> **WRITTEN EXERCISE**:
Write out these lines exactly, from the line holding "Task: Click the pencil" through the end of the lines, both ends included.

> **GIVEN RECORDS**:
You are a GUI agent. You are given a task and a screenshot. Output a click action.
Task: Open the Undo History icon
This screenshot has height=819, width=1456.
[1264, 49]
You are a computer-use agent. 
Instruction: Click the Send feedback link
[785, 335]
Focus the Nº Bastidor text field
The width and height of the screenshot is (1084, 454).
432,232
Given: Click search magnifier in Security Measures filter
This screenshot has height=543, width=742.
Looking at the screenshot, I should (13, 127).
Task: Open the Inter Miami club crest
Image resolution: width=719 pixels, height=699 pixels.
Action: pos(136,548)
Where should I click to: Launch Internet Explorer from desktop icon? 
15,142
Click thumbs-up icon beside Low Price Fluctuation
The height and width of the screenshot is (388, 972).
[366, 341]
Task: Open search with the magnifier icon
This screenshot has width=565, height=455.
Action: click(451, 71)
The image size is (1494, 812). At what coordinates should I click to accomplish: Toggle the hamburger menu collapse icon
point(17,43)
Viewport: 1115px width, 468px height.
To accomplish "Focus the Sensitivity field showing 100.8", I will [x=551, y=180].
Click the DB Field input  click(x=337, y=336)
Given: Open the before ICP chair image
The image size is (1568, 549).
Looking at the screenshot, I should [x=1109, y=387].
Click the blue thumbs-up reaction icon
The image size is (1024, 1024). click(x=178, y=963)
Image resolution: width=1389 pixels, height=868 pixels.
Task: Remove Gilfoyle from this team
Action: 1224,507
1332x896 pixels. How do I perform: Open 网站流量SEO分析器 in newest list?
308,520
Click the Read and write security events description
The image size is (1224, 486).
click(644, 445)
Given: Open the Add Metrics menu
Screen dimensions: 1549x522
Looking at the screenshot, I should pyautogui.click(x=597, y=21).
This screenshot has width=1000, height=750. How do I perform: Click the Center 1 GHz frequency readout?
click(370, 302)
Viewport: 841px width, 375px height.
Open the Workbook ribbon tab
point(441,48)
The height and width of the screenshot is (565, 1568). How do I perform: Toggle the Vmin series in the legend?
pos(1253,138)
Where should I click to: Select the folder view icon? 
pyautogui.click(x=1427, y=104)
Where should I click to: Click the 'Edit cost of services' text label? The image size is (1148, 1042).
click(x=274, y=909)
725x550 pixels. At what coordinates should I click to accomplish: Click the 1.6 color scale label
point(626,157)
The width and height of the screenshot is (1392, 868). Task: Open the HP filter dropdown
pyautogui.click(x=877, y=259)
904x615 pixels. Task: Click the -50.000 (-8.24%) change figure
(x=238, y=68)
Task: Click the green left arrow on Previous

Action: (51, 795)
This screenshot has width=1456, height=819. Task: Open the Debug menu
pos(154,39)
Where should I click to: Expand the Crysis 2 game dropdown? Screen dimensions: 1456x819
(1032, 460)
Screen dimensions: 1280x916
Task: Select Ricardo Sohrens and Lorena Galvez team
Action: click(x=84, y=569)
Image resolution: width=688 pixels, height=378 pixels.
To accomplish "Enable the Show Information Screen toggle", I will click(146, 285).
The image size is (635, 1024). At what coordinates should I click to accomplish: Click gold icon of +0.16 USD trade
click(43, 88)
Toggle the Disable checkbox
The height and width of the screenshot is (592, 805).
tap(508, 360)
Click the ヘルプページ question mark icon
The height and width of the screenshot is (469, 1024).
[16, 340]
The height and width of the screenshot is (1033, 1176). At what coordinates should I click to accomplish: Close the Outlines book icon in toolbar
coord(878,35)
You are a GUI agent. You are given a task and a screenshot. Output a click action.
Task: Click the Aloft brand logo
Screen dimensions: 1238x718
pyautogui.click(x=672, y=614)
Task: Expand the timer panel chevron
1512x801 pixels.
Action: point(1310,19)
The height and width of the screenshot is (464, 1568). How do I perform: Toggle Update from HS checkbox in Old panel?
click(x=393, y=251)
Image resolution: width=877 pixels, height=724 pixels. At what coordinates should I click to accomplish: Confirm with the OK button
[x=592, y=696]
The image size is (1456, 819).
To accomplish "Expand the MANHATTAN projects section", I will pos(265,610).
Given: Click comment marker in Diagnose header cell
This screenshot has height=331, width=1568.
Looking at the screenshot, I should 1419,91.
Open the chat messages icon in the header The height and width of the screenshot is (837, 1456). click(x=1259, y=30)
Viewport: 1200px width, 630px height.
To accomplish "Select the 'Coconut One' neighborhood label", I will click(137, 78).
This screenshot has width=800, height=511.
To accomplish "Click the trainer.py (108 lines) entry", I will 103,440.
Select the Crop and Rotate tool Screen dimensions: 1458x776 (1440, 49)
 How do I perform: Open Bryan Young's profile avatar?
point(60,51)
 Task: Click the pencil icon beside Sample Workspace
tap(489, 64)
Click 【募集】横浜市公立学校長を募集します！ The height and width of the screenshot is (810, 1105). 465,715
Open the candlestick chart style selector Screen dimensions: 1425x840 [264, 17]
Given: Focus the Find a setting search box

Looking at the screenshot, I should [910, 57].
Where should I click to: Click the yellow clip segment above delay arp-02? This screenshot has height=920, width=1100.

> **EXERCISE ANSWER**:
 Task: Click the pencil icon beside Sample Workspace
tap(489, 64)
Click 【募集】横浜市公立学校長を募集します！ The height and width of the screenshot is (810, 1105). 465,715
Open the candlestick chart style selector Screen dimensions: 1425x840 [264, 17]
Given: Focus the Find a setting search box

Looking at the screenshot, I should [910, 57].
Where should I click to: Click the yellow clip segment above delay arp-02? This screenshot has height=920, width=1100.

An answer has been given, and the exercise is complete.